- Provided data
__________
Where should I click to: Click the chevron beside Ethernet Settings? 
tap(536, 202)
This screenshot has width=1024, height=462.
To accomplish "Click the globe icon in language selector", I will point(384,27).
__________
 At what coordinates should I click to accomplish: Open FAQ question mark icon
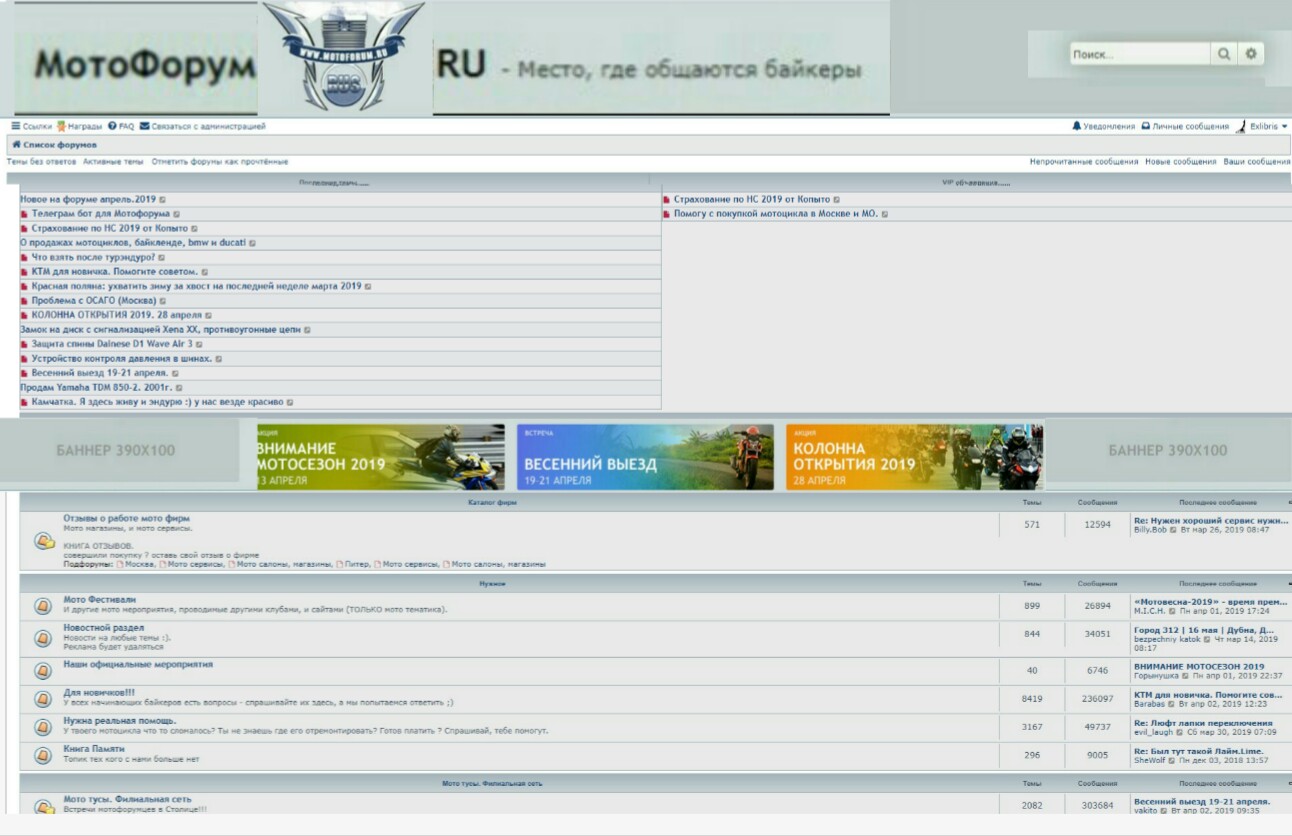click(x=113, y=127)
__________
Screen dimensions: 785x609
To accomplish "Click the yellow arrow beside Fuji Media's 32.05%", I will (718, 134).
__________
- Aim of the exercise
Every line that holds the word "will" should be copied from the records.

- Response area
To accomplish "Click the globe icon in language selector", I will point(384,27).
To accomplish "Click the yellow arrow beside Fuji Media's 32.05%", I will (718, 134).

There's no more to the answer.